Lo que más me impresiona de El crepúsculo de los dioses
(Sunset Boulevard en el original, la película de Billy Wilder), es la
voz en off del joven periodista muerto que flota en la piscina de la casa de
lujo. Está muerto, sí, pero eso no le impide narrar la historia. De esa voz de ultratumba
emana toda la autoridad de esa historia. De la misma forma, en la última novela
de Pablo Sánchez (Barcelona, 1970): La vida póstuma (Algaida, 2017), es
la voz de un muerto la que dirige la parte central de la acción. En aquella
película del Hollywood mítico se deconstruye una ciudad como Los Ángeles, en la
novela de Sánchez es la Barcelona del glamur y el negocio turístico la que
ejerce de decorado para el homenaje, esta vez no a una vieja generación de
actores, sino de escritores políticamente comprometidos.

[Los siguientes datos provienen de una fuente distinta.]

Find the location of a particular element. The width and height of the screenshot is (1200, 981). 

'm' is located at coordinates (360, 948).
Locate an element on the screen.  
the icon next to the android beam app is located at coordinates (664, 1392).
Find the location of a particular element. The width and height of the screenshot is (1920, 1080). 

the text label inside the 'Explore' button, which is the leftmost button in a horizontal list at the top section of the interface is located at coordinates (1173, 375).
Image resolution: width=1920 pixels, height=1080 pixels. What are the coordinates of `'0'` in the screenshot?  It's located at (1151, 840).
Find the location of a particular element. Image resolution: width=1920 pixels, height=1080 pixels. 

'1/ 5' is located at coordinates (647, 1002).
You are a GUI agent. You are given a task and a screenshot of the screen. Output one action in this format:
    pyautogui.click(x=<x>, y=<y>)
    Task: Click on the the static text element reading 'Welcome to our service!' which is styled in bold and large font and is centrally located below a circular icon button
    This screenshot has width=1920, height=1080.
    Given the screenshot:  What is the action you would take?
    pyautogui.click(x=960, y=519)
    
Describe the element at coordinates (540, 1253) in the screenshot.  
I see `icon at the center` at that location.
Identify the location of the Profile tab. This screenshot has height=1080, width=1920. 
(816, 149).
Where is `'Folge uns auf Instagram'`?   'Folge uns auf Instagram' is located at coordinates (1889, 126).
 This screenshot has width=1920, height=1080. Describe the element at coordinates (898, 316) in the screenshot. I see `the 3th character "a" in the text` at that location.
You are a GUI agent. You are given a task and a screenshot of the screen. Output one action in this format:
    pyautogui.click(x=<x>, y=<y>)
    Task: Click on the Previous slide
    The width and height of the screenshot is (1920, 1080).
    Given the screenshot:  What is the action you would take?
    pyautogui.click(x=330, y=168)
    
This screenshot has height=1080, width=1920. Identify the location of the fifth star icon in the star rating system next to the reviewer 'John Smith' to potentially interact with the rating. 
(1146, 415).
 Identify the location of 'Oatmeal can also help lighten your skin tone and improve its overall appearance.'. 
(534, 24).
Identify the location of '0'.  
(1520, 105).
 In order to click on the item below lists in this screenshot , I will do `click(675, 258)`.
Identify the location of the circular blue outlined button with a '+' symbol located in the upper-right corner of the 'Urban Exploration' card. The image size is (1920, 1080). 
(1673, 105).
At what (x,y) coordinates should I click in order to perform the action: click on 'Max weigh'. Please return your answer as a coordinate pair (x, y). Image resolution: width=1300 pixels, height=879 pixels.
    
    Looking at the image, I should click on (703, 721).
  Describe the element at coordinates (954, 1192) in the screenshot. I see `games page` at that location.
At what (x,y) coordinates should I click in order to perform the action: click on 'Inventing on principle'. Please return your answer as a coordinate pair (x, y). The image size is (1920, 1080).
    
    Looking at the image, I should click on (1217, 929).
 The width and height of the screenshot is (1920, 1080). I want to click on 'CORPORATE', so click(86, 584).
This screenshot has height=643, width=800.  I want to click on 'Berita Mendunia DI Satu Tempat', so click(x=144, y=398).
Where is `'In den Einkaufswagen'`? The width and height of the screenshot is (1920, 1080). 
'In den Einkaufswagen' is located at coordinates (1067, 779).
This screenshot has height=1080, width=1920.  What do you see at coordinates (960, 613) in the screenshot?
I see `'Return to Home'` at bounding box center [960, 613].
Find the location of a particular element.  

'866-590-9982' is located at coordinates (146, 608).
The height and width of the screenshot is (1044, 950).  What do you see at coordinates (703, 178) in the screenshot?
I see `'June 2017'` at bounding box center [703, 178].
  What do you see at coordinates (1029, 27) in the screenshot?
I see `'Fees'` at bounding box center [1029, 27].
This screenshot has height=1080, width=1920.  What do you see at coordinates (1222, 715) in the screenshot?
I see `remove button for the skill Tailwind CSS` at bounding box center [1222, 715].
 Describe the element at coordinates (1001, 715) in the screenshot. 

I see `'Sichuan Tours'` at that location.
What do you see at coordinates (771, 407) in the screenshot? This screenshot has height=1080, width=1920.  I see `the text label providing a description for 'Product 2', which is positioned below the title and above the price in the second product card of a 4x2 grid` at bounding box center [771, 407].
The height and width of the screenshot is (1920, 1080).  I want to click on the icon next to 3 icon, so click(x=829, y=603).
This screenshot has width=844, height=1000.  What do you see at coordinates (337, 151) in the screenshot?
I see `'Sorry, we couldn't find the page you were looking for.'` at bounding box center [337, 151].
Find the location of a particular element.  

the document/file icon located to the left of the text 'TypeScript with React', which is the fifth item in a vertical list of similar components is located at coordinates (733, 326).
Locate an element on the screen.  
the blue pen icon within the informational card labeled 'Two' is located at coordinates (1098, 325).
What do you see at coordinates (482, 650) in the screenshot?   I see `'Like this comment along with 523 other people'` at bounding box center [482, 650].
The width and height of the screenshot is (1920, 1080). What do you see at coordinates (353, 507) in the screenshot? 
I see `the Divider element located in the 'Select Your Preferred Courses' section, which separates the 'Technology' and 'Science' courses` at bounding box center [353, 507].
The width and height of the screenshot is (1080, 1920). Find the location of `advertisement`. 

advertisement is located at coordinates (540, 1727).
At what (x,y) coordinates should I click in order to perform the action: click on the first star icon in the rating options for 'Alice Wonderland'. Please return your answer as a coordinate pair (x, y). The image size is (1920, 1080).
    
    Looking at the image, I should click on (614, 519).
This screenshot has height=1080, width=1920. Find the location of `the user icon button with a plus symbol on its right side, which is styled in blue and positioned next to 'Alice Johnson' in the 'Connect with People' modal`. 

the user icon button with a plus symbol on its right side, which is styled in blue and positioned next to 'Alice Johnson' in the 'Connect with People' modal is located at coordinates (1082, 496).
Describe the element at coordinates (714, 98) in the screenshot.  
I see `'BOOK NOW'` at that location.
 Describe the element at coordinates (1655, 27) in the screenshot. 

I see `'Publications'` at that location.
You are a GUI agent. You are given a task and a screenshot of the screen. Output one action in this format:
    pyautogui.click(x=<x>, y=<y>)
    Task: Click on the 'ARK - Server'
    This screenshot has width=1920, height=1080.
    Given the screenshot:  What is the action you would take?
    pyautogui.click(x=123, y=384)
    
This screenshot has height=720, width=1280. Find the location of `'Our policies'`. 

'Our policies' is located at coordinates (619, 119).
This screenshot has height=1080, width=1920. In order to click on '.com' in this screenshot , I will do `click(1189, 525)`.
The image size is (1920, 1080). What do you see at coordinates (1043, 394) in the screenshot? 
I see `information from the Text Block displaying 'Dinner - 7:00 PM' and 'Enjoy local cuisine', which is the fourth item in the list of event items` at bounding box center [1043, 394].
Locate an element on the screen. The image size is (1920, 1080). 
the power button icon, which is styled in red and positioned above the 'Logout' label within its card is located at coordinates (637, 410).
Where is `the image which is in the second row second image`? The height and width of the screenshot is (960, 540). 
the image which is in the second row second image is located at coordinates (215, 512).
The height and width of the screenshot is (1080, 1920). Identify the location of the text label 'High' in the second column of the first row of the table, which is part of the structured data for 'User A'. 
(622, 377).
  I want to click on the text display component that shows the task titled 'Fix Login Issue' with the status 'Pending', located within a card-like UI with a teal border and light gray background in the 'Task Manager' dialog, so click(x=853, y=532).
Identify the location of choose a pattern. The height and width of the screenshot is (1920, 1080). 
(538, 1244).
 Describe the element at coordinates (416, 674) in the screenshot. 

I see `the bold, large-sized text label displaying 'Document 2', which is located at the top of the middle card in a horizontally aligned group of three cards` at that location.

Sánchez (Barcelona, 1970), es un narrador experimentado,
además de un académico de prestigio. Resultó ganador del Premio Francisco
Casavella en 2010 por El alquiler del mundo (Destino), una novela crítica
con el capitalismo y la especulación financiera. Y en 2005 se proclamó ganador del
XI Premio Lengua de Trapo por Caja negra (Lengua de Trapo), una
metaficción muy aplaudida, incluso por aquellos que no aman especialmente la
autoficción —como Rafael Reig, presidente del jurado del premio—. En esta
tercera novela Sánchez ensaya una ficción en donde el narrador, Max von Sydow, descendiente
a su pesar del cine de Bergman, no tiene apenas coincidencias biográficas con el
autor, no así en los rasgos de carácter. Se nos advierte del artificio: “Es
como si mi origen real fuera la ficción y yo procediera de ahí” (p. 56). De
nuevo encontramos una crítica a la economía de mercado que aparecía en El
alquiler del mundo. Pero esta vez a través de la biografía de un padre
escritor, un idealista que acaba derrotado por el sistema, hasta que muere y entonces
empieza una nueva dimensión de la novela, en donde el personaje del padre: el
escritor José Ángel Arranz, crece hasta una altura inesperada. Entonces
empiezan los envíos: las cartas, los libros y los mensajes que el padre manda a
familiares y albaceas desde el más allá, que cambian por completo la recepción
de su imagen (p. 83), en una suerte de reformulación de la identidad
contemporánea: “Es la necesidad propia de un nuevo yo, tan distinto a ese que
tú conociste” (p. 129). En su propuesta teórica, es la parte más sugerente de
la novela por la forma en que el narrador reconstruye la identidad del padre a
partir de ajustes de cuentas morales, como el que tiene lugar en la escena con
Uría (pp. 100-111), y en la extraña relación con el ocultista Herzog. También
es la más entretenida por la selección de pasajes que elige el autor.
Son varios los libros sobre la muerte que he leído
recientemente: Al
final uno también muere, de Roberto Valencia y Cuántos de los tuyos
han muerto, de Eduardo Ruiz. Este es diferente. Si bien en el libro de
relatos de Ruiz aparecen aspectos sociopolíticos de la situación de México, no
en la medida en que lo hacen en La vida póstuma, donde la historia de la
Barcelona reciente, la Barcelona que triunfa con los Juegos Olímpicos y abraza
el capitalismo y el consumo de masas se convierte en el decorado principal para
plasmar la transformación del paso del tiempo y el dolor por los que ya no
están: de la Barcelona preolímpica a la Barcelona del diseño, la Barcelona de
la cocaína...
A fin de cuentas, este es un libro sobre pérdidas, como resulta
propio cuando se habla de la muerte. De una forma u otra, el narrador pierde a
todas sus personas queridas. Como enuncia en la página 135, la melancolía y el
realismo son las claves estéticas de la novela. Pero, sobre todo, a través de
la muerte, la desaparición y, en menor medida, el esoterismo, este libro es un
homenaje a una generación derrotada por los intereses y el mercado, una
generación de escritores que creyeron que podrían cambiar el mundo desde las
ideas, como el padre del narrador, una generación no solo española, sino
europea y latinoamericana, como muy bien figura en diversos pasajes de la
novela, en los que el narrador rehace los puentes de su padre con
Latinoamérica, o entra en contacto con el militante amigo francés de su progenitor.
Se trata de una suerte de Educación sentimental barcelonesa aderezada
por el nihilismo barojiano que preside un final. Ahí quede.